Years of my life were wasted writing and not seeing anything produced because 15 years ago it was too expensive for me to produce anything myself. Since everything is digital now, and podcasting is fast emerging as the new distribution market, the world got a whole hell of a lot flatter.
Do I want to live in Los Angeles to be a small screenwriter swimming in a big pond? No, I'd rather do something which separates me from all the other screenwriters out there, something that exploits the weakest link in the chain. That's why I'm a
local writer-director-producer (which is vastly different than all the thousands of screenwriters out there), with the goal of building up my directing portfolio so that one day I can pitch my $100 film ideas with some credibility behind me.

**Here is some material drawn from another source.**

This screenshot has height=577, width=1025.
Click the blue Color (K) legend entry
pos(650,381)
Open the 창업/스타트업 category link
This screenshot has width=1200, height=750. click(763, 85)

At the end of the day, I can have five scripts that, after 2,000 phone calls and five years, maybe
one of them will get produced. And that's still a maybe. Those are horrible odds. Screw that! I would rather be master of my own small little ship by getting financing to shoot my own scripts locally. That way, at least I know that my script is going to get produced. At the end of a year, I could have four scripts, plus a
finished film to show a producer. And the year after that, three scripts and
two films. And so on.
As far as I'm concerned, screenplays are only a blueprint—films are the stand-alone product. And since it's
waaaaaaaay easier to watch a film than read a script, I feel I have a better chance
showing big-budget producers one of my stories than
telling it to them.
There is no one path to Hollywood. But pulling on those weak links in the chain—that approach will never change.